A notte fonda (En pleine nuit)




"con gli occhi pieni di malinconia..." 







S’incontrarono per la prima volta in Autogrill, a notte fonda. Una delle tante notti, tutte uguali, che galleggiano spesse come petrolio nella landa muta tra Novara e Vercelli. 
Un cartello verde emerse dopo chilometri di niente. Piero inserì la freccia d’istinto, e cominciò a rallentare. Era quasi l’una. Il buio denso tagliato dai fari si apriva a stento. E gli unici fari nel fiume nero dell’autostrada, solitari come due stelle,erano i suoi. 
Non aveva nessuna fretta di tornare a casa. La nebbia confondeva un paesaggio fantasma che Piero conosceva in ogni sua piega. Un casolare, risaie. Un altro casolare, altre risaie. 
Sterzò verso l’area di servizio di Biandrate-Vicolungo, sull’A4, in direzione Torino. Le casse dell’autoradio mandavano un vecchio successo di Toto Cutugno che a Piero ricordava l’infanzia, suo padre con la Marlboro rossa tra le labbra e un gigantesco anello d’oro al mignolo sinistro. Suo padre nel 1983, l’ultima volta che lo aveva visto. 
Buongiorno Italia, buongiorno Maria, con gli occhi pieni di malinconia…
Il parcheggio dell’Autogrill, semideserto, era illuminato come i cortili delle carceri di notte.
Viaggiava a bordo di un’Alfa Romeo Gran Turismo, rossa, rubata. Spense la radio e si slacciò la cintura di sicurezza. Gli piacevano i parcheggi degli Autogrill a quell’ora, atolli al neon fluttuanti nel vuoto. Gli piacevano gli autotreni parcheggiati a lisca di pesce con le tendine chiuse sul parabrezza. I cartelli, le pompe di benzina : tutto nuotava sfocato e simile a una medusa sott’acqua. 
A Piero piaceva questo genere di posto perché lo faceva sentire lontano da casa.

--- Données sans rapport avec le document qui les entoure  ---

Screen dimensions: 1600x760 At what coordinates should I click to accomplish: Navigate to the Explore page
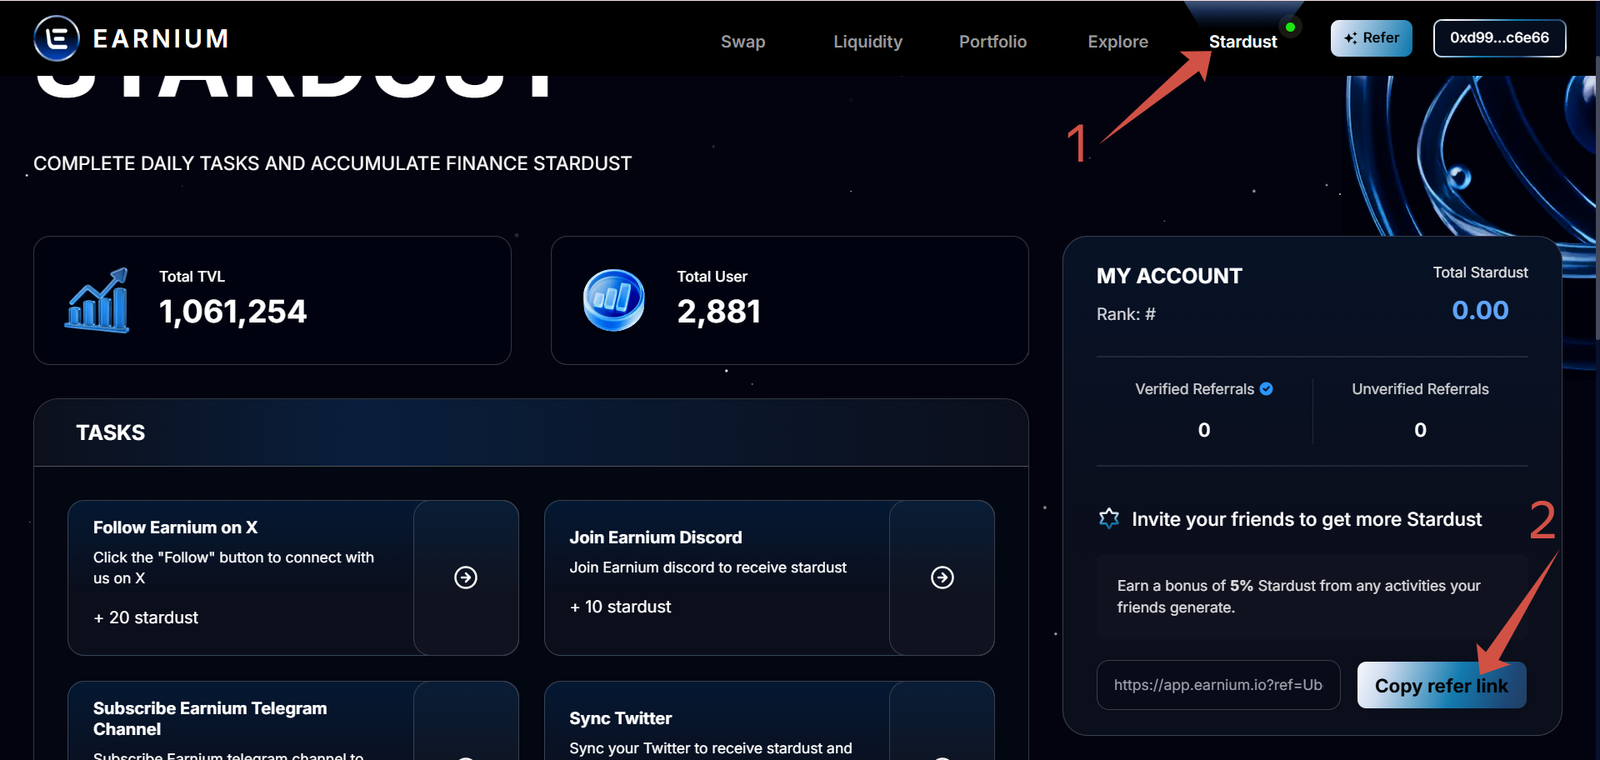tap(1117, 42)
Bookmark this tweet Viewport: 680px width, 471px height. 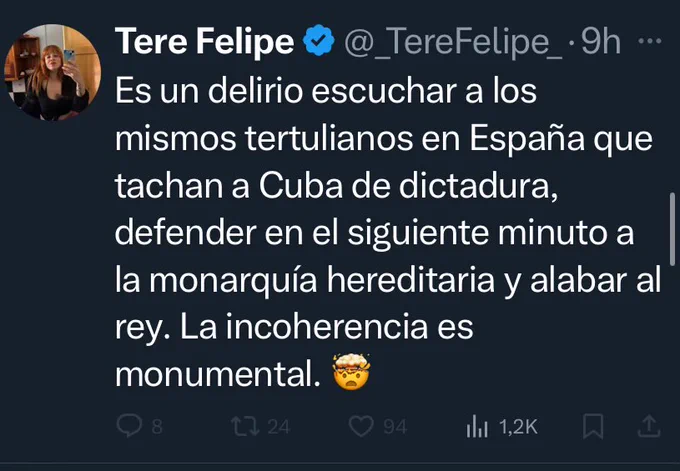[593, 426]
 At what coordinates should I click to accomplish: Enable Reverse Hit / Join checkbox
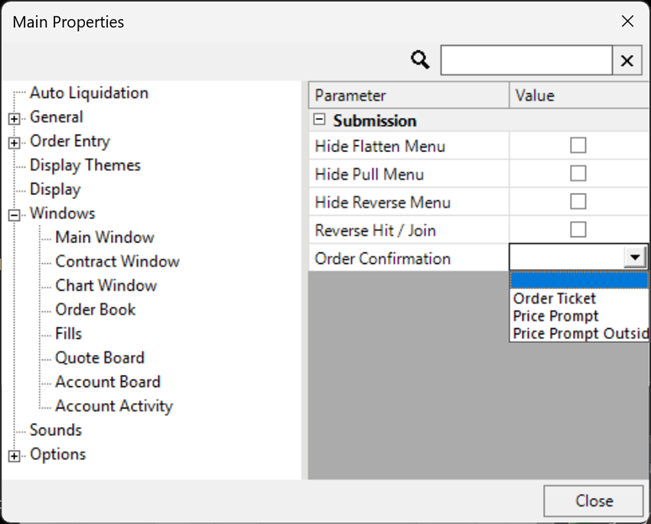pyautogui.click(x=578, y=230)

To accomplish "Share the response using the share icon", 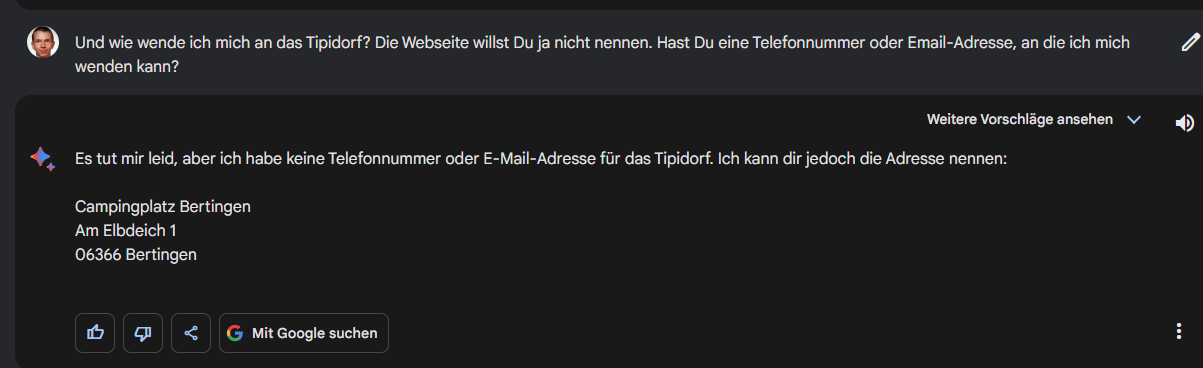I will (191, 333).

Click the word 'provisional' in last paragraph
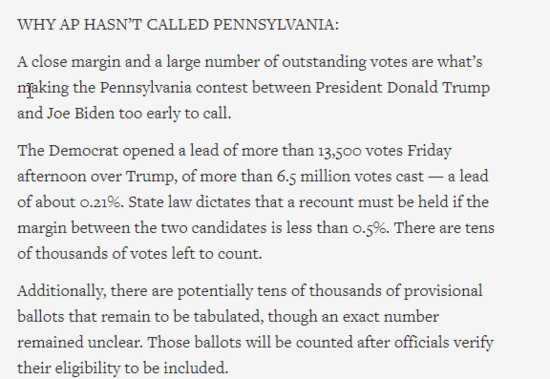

Silvia Avallone  La lince  Corriere della sera Inediti d'autore, 2011







Ils se rencontrèrent pour la première fois dans un restoroute, en pleine nuit. Une de ces nuits, toutes pareilles, qui flottent lourdes comme du pétrole sur la lande silencieuse entre Novara et Vercelli. 
Une pancarte verte émergea, après des kilomètres de néant. D'instinct, Piero mit le clignotant et commença à ralentir. Presque une heure du matin. L'obscurité dense découpée par les phares peinait à s'ouvrir. Et dans le fleuve noir de l'autoroute, il n'y avait pas d'autres lumières que les siennes, solitaires comme deux étoiles. 
Il n'était pas pressé de rentrer. Le brouillard noyait un paysage fantôme que Piero connaissait dans ses moindres recoins. Une baraque, des rizières. Une autre baraque, d'autres rizières. 
Il déboîta vers l'aire de repos Biandrate-Vicolungo, sur l'A4, direction Turin. Les haut-parleurs de la radio diffusaient un vieux succès de Toto Cutugno qui lui rappelait son enfance, son père, une Marlboro rouge au coin des lèvres et une bague en or géante au petit doigt de la main gauche. Son père en 1983, la dernière fois qu'il l'avait vu. 
Buongiorno Italia, buongiorno Maria, con gli occhi pieni di malinconia...
[Bonjour Italie, bonjour Marie, avec les yeux pleins de mélancolie...]
Le parking du restoroute, semi-désert, était éclairé comme les cours des prisons la nuit. 
Il roulait dans une Alfa Romeo Gran Turismo, rouge, volée. Il éteignit la radio, détacha sa ceinture. Il aimait les parkings d'autoroute à cette heure de la nuit, des atolls de lumière flottant dans le vide. Il aimait les poids lourds garés en épi, rideaux tirés sur les cabines. Les pancartes, les pompes à essence : tout nageait dans le flou, telles des méduses dans l'eau. 
Il aimait ce genre d'endroit parce qu'il s'y sentait loin de chez lui. 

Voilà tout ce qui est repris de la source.